▶ **Your task**
Convert every line of the material below into a numbered list, skipping blank lines and omitting the pictures.

╭──

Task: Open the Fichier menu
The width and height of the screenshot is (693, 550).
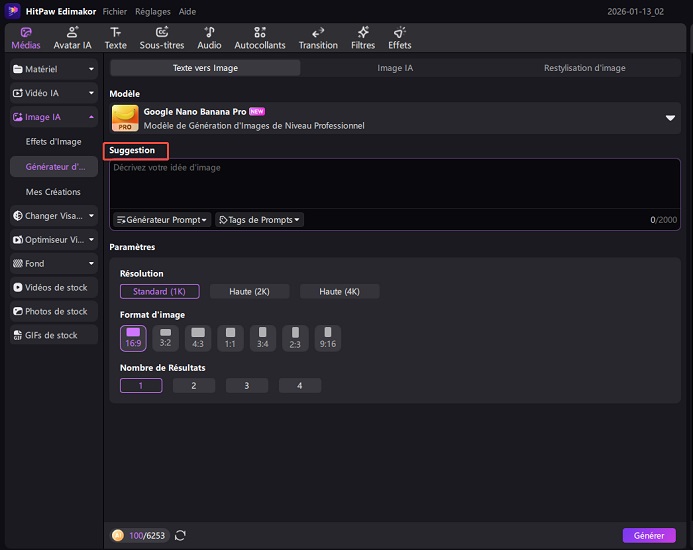Action: [x=114, y=11]
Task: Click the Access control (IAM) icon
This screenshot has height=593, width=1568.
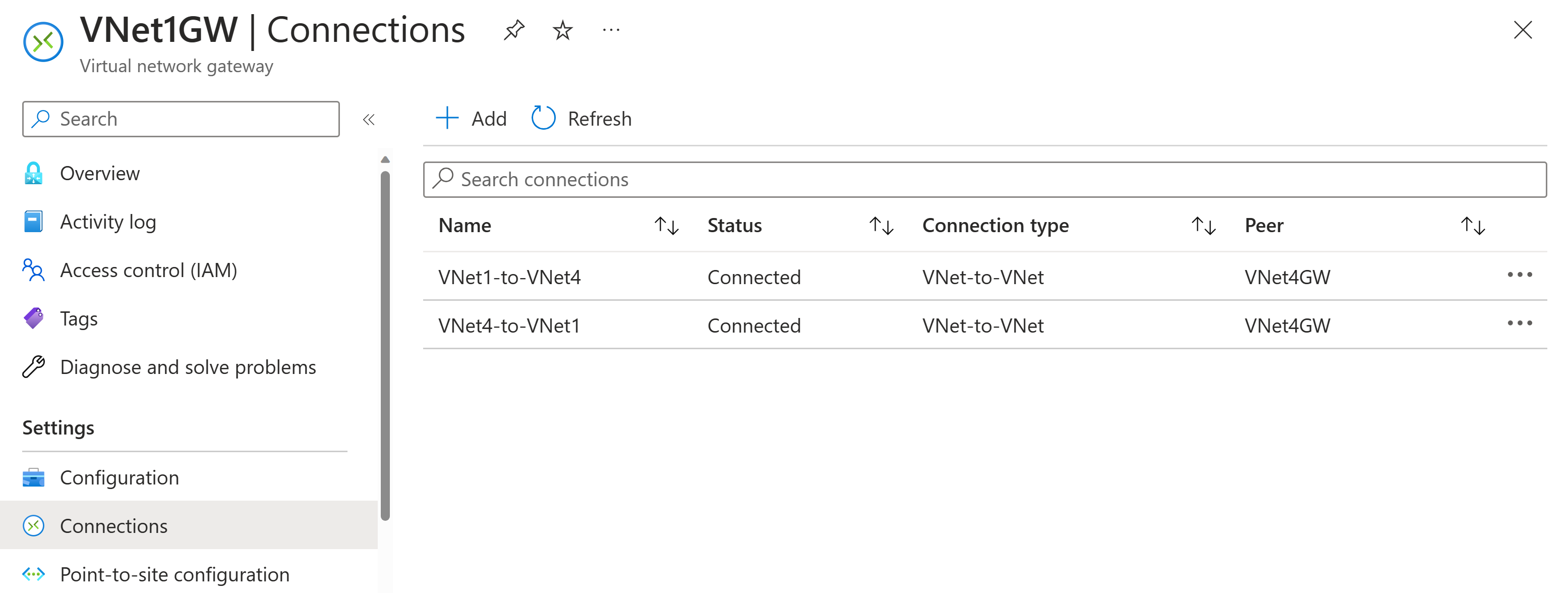Action: [x=33, y=269]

╰──

▶ **Task output**
1. Task: Open the Fichier menu
2. The width and height of the screenshot is (693, 550).
3. Action: [x=114, y=11]
4. Task: Click the Access control (IAM) icon
5. This screenshot has height=593, width=1568.
6. Action: [x=33, y=269]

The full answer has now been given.